Lifelong learning is fundamental in autonomous robotics for the acquisition and fine-tuning of knowledge through experience. However, conventional deep neural models for action recognition from videos do not account for lifelong learning but rather learn a batch of training data with a predefined number of action classes and samples. Thus, there is the need to develop learning systems with the ability to incrementally process available perceptual cues and to adapt their responses over time. We propose a selforganizing neural architecture for incrementally learning to classify human actions from video sequences. The architecture comprises growing self-organizing networks equipped with recurrent neurons for processing time-varying patterns. We use a set of hierarchically arranged recurrent networks for the unsupervised learning of action representations with increasingly large spatiotemporal receptive fields. Lifelong learning is achieved in terms of prediction-driven neural dynamics in which the growth and the adaptation of the recurrent networks are driven by their capability to reconstruct temporally ordered input sequences. Experimental results on a classification task using two action benchmark datasets show that our model is competitive with state-of-the-art methods for batch learning also when a significant number of sample labels are missing or corrupted during training sessions. Additional experiments show the ability of our model to adapt to non-stationary input avoiding catastrophic interference.

Introduction

The robust recognition of other people’s actions represents a crucial component underlying social cognition. Neurophysiological studies have identified a specialized area for the visual coding of articulated motion in the mammalian brain (Perrett, Rolls, & Caan, 1982), comprising neurons selective to biological motion in terms of time-varying patterns of form and motion features with increasing complexity of representation (Giese & Rizzolatti, 2015). The hierarchical organization of the visual cortex has inspired computational models for action recognition from videos, with deep neural network architectures producing state-of-the-art results on a set of benchmark datasets (e.g. Baccouche, Mamalet, Wolf, Garcia, & Baskurt, 2011; Jain, Tompson, LeCun, & Bregler, 2015; Jung, Hwang, & Tani, 2015). Typically, visual models using deep learning comprise a set of convolution and pooling layers trained in a hierarchical fashion for yielding action feature representations with an increasing degree of abstraction (Guo, Liu, Oerlemans, Lao, Wu, & Lew, 2016). This processing scheme is in agreement with neurophysiological studies supporting the presence of functional hierarchies with increasingly large spatial and temporal receptive fields along cortical pathways (Hasson, Yang, Vallines, Heeger, & Rubin, 2008; Taylor, Hobbs, Burroni, & Siegelmann, 2015). The training of deep learning models for action sequences has been proven to be computationally expensive and to require an adequately large number of training samples for the successful learning of spatiotemporal filters.
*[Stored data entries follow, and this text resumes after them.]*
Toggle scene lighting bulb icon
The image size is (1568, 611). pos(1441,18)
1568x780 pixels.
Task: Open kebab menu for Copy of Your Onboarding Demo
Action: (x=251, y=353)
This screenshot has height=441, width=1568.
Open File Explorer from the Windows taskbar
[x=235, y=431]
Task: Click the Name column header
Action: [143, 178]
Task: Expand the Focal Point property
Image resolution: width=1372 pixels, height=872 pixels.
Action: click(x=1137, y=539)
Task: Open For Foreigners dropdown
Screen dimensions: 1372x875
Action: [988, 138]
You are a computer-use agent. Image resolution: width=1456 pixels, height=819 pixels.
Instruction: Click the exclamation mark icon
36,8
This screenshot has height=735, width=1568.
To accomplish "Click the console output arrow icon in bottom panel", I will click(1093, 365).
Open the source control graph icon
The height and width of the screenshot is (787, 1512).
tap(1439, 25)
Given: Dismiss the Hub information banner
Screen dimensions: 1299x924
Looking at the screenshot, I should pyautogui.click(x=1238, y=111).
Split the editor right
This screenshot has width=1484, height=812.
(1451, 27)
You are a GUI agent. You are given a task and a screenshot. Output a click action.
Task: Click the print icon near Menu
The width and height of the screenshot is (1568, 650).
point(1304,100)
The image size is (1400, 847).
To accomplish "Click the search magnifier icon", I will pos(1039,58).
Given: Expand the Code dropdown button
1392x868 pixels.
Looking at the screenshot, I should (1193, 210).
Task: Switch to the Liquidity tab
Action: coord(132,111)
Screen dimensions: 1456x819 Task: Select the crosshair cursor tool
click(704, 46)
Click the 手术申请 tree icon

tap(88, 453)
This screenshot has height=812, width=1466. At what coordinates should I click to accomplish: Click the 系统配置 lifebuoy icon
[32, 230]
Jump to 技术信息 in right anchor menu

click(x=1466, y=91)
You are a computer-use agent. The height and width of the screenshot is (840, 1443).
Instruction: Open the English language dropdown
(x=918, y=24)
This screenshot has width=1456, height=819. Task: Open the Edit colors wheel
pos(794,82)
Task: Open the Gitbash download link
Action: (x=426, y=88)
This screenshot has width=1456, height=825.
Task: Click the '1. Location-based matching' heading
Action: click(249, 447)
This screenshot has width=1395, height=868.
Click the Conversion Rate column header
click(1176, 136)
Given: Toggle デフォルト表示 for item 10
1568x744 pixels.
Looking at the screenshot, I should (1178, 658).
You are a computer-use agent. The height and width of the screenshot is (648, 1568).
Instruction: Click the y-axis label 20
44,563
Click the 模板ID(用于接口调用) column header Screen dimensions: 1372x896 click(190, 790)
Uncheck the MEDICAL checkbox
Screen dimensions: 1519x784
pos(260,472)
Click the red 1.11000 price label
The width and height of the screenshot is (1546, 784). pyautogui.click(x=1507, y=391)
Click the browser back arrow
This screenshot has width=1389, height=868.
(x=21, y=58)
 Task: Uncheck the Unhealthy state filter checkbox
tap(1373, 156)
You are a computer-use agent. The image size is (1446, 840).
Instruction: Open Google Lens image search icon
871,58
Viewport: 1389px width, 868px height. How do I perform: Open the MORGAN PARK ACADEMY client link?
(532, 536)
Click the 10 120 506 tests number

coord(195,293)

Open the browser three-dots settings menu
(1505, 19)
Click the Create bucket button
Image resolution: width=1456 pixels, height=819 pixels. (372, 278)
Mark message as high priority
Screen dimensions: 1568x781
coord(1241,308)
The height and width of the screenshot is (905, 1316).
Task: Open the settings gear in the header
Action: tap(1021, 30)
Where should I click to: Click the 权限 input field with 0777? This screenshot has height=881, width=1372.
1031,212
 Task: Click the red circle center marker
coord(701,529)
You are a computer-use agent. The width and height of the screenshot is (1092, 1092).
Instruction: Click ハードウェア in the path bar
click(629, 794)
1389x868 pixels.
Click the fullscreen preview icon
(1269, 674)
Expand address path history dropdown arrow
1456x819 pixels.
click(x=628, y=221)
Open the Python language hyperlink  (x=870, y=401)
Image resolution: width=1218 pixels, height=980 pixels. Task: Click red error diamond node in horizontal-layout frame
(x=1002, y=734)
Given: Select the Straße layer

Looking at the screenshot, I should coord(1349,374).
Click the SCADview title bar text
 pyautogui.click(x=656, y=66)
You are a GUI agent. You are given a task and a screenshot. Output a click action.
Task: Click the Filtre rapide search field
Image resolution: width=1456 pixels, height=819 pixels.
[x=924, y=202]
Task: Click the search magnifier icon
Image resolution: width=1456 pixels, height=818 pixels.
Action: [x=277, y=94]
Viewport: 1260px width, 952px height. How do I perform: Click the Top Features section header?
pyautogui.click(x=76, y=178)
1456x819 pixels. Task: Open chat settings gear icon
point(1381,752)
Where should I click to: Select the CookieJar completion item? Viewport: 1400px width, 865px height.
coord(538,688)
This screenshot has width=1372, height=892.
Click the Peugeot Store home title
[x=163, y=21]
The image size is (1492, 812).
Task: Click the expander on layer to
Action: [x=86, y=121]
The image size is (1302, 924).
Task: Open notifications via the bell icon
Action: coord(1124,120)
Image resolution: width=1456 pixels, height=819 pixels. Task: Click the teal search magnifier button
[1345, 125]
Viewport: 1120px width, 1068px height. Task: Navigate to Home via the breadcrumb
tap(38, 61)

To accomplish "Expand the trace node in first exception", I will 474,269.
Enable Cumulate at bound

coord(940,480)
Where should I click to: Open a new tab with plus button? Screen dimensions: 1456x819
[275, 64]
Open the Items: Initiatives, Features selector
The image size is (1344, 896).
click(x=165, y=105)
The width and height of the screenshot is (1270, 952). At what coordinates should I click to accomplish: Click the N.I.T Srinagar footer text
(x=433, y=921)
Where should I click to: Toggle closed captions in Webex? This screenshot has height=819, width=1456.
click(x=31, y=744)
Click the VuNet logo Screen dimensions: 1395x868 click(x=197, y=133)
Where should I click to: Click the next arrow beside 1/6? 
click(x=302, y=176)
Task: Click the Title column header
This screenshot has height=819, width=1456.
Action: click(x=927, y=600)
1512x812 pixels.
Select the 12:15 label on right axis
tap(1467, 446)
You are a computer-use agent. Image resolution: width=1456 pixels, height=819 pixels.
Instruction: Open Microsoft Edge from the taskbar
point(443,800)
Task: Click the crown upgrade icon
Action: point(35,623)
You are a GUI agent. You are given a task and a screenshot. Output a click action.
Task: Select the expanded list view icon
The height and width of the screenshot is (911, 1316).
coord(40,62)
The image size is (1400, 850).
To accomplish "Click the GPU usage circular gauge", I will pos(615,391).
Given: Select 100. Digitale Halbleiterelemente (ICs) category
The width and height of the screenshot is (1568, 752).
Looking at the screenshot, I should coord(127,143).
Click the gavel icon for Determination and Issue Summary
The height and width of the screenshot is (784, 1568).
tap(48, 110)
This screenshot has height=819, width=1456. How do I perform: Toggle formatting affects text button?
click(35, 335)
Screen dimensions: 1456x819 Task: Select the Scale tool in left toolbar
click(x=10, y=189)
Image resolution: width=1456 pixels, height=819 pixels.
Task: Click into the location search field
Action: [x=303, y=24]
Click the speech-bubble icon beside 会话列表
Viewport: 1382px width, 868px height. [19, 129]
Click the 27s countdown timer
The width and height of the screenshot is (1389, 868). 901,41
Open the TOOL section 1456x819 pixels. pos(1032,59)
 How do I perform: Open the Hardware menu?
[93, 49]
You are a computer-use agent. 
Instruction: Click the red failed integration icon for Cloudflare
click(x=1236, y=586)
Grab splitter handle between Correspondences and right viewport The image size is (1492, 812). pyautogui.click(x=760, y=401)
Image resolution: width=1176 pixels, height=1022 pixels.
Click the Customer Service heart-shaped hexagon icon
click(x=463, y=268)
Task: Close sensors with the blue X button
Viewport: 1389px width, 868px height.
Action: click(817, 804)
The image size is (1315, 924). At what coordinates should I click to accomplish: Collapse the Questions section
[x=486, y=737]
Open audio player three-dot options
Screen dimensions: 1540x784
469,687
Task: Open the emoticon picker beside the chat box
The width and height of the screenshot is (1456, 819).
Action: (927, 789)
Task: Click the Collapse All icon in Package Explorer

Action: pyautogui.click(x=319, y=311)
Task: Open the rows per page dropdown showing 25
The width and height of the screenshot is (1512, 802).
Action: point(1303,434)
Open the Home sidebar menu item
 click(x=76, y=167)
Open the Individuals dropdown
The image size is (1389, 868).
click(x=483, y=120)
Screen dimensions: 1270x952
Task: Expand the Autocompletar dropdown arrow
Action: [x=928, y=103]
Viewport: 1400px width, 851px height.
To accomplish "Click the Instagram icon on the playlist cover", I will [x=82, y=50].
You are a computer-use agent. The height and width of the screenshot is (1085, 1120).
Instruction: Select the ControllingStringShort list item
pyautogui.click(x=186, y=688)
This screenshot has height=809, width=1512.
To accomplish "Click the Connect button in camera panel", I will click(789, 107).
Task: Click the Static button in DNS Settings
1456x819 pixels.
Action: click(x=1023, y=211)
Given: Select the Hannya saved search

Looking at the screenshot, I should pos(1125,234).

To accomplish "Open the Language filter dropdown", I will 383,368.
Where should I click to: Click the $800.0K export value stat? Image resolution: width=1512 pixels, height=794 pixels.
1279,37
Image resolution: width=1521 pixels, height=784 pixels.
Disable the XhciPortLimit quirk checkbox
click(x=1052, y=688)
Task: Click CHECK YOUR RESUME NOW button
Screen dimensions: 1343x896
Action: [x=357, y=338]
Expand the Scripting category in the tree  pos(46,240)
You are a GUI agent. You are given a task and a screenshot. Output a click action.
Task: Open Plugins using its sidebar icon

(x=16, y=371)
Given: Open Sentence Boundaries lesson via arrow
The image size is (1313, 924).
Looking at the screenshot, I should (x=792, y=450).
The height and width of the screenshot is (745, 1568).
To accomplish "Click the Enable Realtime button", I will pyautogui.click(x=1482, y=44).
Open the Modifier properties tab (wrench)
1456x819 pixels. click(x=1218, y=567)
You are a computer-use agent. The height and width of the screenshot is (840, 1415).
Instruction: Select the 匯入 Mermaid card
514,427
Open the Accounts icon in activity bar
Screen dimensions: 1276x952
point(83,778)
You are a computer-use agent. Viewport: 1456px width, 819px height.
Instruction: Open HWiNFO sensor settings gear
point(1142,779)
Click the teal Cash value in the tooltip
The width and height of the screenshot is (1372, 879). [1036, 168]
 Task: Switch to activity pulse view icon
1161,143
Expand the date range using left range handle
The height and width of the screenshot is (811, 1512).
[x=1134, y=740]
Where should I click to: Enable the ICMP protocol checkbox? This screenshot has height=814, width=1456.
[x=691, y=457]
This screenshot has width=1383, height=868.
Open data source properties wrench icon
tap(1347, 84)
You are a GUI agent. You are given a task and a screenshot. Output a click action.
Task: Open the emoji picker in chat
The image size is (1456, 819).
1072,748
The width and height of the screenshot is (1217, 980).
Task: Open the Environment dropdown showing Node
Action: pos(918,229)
The supervised training procedure comprises two stages: (i) a forward stage in which the input is represented by the current network parameters and the prediction error is used to compute the loss cost from ground-truth sample labels, and (ii) a backward stage which computes the gradients with respect to the parameters and updates them using back-propagation through time (BPTT, Mozer, 1995). Different regularization methods have been proposed to boost performance such as parameter sharing and dropout. However, the training process requires samples to be (correctly) labeled in terms of input–output pairs. Consequently, standard deep learning models for action recognition do not account for learning scenarios in which the number of training samples is not be sufficiently high and ground-truth labels may be occasionally missing or noisy.